[START Excerpt provided]

Helsinki Citizens' Assembly–Vanadzor
- Helsinki Citizens' Assembly–Vanadzor logo
- Abbreviation: HCAV
- Founded: 1998; 28 years ago
- Type: Non-governmental organization
- Legal status: Nonprofit
- Focus: Democracy, human rights in Armenia, peacebuilding
- Headquarters: Vanadzor
- Region served: Armenia
- Methods: Advocacy, fact-checking, legal aid
- President: Artur Sakunts
- Main organ: General Meeting
- Parent organization: Helsinki Citizens' Assembly
- Website: hcav.am

= Helsinki Citizens' Assembly–Vanadzor =

Human rights organization

The Helsinki Citizens' Assembly–Vanadzor (HCAV) (Հելսինկյան Քաղաքացիական Ասամբլեա – Վանաձոր) is the Armenian branch of the Helsinki Citizens' Assembly. It is headquartered in Vanadzor and maintains a satellite office in Armenia's capital, Yerevan.

==History and objectives==
The Helsinki Citizens' Assembly (hCa) was established in 1990 to improve fundamental rights and freedoms, pluralism, and human rights in Europe. The Armenian branch was founded in Vanadzor in 1998. The Helsinki Citizens' Assembly–Vanadzor supports the strengthening of civil society, equality, and human rights, including women's rights, rights for minorities, and LGBT rights in Armenia. HCAV calls for more women to be represented in the National Assembly. HCAV also supports the goals of the 2018 Armenian revolution, further developing Armenia's democracy and government transparency, and tackling corruption and police brutality.

[END Excerpt provided]

*Problems to work on*.
• a. According to the HCAV article, in which city does the organization keep its satellite office?
• b. Pick up the HCAV article after its final sentence and keep writing it.

[START Supplied information]

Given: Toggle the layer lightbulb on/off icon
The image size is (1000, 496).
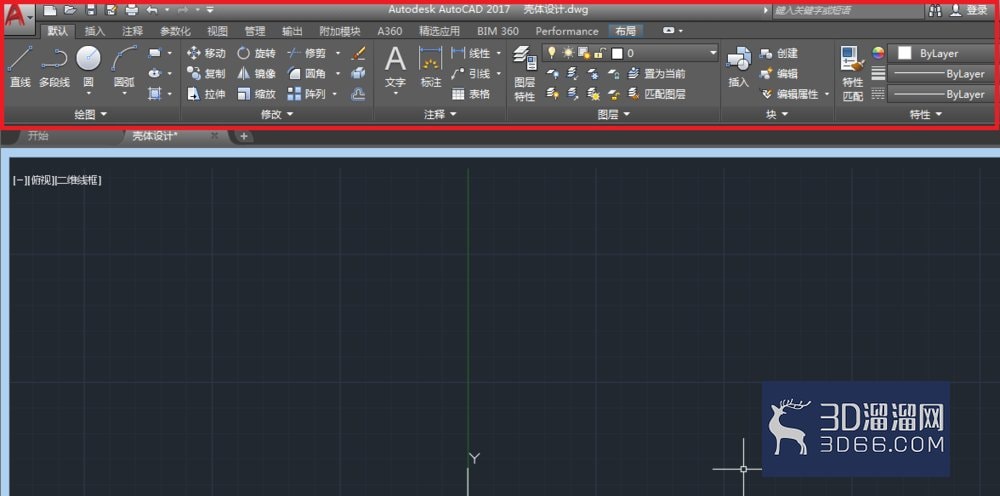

[END Supplied information]

*Expected responses*.
• a. Yerevan, the capital of Armenia.

• b.
HCAV supports citizens through providing legal aid and court representation, maintains an emergency hotline, monitors elections, and raises awareness through campaigns, seminars, and public presentations. HCAV provides legal aid to approximately 400 citizens annually and has assisted citizens to submit cases to the European Court of Human Rights. HCAV conducts reporting on various issues and often provides recommendations to the government of Armenia and the Human Rights Defender of Armenia.

Prior to Armenia joining the Eurasian Economic Union, HCAV summitted a motion to the Court of Appeal demanding to recognize the actions aimed at joining the customs union by former president of Armenia Serzh Sargsyan as illegal. HCAV opposed the decision of Serzh Sargsyan to approve Armenia's accession to the Russian-led customs union.

On 14 September 2022, following the Armenia–Azerbaijan border crisis, Artur Sakunts stated, "Many pro-Western Armenians have called for the country to leave the CSTO. If Armenia does not show determination now and does not get out of the deadlock of the CSTO-Eurasian Union-trilateral statement of November 9, 2020 and does not take a step toward becoming part of the United States-France-European Union civilized system, then [Russian President Vladimir] Putin, [Turkish President Recep Tayyip] Erdogan and [Azerbaijan President Ilham] Aliyev will devour Armenia." Also in September 2022, HCAV presented a document of recommendations to Nancy Pelosi during her visit to Yerevan. One of the recommendations was to provide major non-NATO ally status to Armenia.

In 2024, Artur Sakunts endorsed the United Platform of Democratic Forces.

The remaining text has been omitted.